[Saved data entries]
__________

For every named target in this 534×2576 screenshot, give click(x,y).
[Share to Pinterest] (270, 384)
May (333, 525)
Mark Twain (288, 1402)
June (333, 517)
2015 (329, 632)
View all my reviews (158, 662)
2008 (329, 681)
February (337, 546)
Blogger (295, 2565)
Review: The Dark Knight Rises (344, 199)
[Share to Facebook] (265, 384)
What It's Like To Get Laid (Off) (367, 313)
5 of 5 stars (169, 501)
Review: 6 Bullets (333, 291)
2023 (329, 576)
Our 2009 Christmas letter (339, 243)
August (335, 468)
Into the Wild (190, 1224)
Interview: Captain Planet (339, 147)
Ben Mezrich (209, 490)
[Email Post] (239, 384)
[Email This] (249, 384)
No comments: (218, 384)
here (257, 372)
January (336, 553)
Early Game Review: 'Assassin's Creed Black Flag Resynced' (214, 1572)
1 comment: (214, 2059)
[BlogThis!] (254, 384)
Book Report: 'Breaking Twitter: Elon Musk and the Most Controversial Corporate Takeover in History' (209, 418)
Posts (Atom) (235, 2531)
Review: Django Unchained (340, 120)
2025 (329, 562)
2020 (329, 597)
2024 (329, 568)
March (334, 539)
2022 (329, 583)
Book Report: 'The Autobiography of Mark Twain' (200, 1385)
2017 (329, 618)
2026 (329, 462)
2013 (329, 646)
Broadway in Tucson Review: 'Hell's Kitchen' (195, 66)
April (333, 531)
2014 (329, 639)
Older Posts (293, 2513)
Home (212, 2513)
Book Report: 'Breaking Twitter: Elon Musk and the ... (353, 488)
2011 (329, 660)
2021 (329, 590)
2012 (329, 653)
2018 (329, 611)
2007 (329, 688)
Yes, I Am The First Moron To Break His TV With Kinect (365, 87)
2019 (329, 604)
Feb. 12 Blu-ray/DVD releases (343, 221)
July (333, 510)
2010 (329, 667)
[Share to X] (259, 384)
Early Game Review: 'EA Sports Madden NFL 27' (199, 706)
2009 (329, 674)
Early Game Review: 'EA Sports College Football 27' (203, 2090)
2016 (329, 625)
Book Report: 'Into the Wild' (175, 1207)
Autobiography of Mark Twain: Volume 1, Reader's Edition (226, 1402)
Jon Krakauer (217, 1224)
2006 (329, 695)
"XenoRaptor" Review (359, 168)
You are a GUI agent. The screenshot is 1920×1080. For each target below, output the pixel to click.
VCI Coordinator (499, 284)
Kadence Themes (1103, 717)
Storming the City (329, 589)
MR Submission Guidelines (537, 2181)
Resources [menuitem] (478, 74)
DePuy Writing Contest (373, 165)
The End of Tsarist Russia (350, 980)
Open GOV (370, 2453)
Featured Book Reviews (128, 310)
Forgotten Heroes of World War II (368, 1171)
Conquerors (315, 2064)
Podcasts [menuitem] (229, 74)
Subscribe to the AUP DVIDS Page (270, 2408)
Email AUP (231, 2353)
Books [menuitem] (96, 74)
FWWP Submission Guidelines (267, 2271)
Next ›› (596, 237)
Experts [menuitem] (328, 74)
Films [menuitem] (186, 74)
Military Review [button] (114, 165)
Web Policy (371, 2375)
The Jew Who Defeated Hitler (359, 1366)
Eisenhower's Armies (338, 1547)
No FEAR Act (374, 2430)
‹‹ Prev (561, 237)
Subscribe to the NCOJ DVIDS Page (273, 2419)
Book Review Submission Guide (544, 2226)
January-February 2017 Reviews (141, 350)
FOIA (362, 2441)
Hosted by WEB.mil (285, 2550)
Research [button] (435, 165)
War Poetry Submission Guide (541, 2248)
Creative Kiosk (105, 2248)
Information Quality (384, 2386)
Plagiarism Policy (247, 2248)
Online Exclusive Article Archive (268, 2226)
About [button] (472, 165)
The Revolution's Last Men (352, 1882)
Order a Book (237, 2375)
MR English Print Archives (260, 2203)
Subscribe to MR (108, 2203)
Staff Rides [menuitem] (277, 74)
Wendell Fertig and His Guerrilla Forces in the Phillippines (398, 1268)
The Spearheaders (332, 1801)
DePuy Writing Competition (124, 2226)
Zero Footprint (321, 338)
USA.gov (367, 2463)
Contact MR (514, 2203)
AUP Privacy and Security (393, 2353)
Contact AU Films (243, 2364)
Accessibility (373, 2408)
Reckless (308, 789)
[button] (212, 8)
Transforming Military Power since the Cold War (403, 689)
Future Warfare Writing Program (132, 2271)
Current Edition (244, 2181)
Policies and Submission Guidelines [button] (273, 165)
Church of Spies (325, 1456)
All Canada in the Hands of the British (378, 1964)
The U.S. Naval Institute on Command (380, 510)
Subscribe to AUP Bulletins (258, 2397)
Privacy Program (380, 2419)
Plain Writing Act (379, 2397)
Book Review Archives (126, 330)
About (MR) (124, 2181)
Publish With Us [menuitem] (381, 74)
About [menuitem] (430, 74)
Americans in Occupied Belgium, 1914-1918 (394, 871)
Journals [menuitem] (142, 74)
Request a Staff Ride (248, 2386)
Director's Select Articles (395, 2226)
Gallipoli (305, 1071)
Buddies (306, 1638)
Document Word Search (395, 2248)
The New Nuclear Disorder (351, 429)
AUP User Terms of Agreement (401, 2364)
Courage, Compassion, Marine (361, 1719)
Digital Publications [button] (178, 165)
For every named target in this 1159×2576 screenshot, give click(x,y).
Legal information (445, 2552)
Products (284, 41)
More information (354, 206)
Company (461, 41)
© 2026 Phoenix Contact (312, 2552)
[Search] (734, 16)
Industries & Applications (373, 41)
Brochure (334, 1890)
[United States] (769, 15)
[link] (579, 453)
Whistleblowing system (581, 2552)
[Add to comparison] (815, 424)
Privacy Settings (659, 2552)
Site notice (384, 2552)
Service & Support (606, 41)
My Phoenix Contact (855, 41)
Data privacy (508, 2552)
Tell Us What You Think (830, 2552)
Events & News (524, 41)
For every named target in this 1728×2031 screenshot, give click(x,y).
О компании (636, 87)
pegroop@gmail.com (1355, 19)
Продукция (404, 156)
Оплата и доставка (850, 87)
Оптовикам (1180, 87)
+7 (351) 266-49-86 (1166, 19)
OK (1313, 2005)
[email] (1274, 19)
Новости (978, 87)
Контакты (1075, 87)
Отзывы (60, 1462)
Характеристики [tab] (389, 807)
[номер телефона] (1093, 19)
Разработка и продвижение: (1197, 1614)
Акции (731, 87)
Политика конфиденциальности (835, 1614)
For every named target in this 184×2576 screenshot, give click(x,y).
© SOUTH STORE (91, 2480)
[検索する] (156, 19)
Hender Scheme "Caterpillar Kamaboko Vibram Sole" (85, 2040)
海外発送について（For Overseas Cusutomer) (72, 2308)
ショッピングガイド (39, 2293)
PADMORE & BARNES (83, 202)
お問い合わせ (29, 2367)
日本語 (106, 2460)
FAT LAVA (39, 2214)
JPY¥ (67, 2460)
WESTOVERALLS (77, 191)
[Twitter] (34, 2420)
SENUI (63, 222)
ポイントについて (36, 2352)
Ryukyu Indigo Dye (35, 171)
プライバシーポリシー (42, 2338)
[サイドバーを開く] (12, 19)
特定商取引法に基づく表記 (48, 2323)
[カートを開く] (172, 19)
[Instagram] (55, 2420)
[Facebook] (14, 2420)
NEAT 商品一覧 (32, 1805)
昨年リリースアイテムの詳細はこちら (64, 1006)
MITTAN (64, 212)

__________

PROBLEM:
Look above for the line holding "Open GOV (370, 2453)" and the line holding "About [menuitem] (430, 74)", then output exactly those two lines and every line between them, nothing more.

ANSWER BELOW:
Open GOV (370, 2453)
Featured Book Reviews (128, 310)
Forgotten Heroes of World War II (368, 1171)
Conquerors (315, 2064)
Podcasts [menuitem] (229, 74)
Subscribe to the AUP DVIDS Page (270, 2408)
Email AUP (231, 2353)
Books [menuitem] (96, 74)
FWWP Submission Guidelines (267, 2271)
Next ›› (596, 237)
Experts [menuitem] (328, 74)
Films [menuitem] (186, 74)
Military Review [button] (114, 165)
Web Policy (371, 2375)
The Jew Who Defeated Hitler (359, 1366)
Eisenhower's Armies (338, 1547)
No FEAR Act (374, 2430)
‹‹ Prev (561, 237)
Subscribe to the NCOJ DVIDS Page (273, 2419)
Book Review Submission Guide (544, 2226)
January-February 2017 Reviews (141, 350)
FOIA (362, 2441)
Hosted by WEB.mil (285, 2550)
Research [button] (435, 165)
War Poetry Submission Guide (541, 2248)
Creative Kiosk (105, 2248)
Information Quality (384, 2386)
Plagiarism Policy (247, 2248)
Online Exclusive Article Archive (268, 2226)
About [button] (472, 165)
The Revolution's Last Men (352, 1882)
Order a Book (237, 2375)
MR English Print Archives (260, 2203)
Subscribe to MR (108, 2203)
Staff Rides [menuitem] (277, 74)
Wendell Fertig and His Guerrilla Forces in the Phillippines (398, 1268)
The Spearheaders (332, 1801)
DePuy Writing Competition (124, 2226)
Zero Footprint (321, 338)
USA.gov (367, 2463)
Contact MR (514, 2203)
AUP Privacy and Security (393, 2353)
Contact AU Films (243, 2364)
Accessibility (373, 2408)
Reckless (308, 789)
[button] (212, 8)
Transforming Military Power since the Cold War (403, 689)
Future Warfare Writing Program (132, 2271)
Current Edition (244, 2181)
Policies and Submission Guidelines [button] (273, 165)
Church of Spies (325, 1456)
All Canada in the Hands of the British (378, 1964)
The U.S. Naval Institute on Command (380, 510)
Subscribe to AUP Bulletins (258, 2397)
Privacy Program (380, 2419)
Plain Writing Act (379, 2397)
Book Review Archives (126, 330)
About (MR) (124, 2181)
Publish With Us [menuitem] (381, 74)
About [menuitem] (430, 74)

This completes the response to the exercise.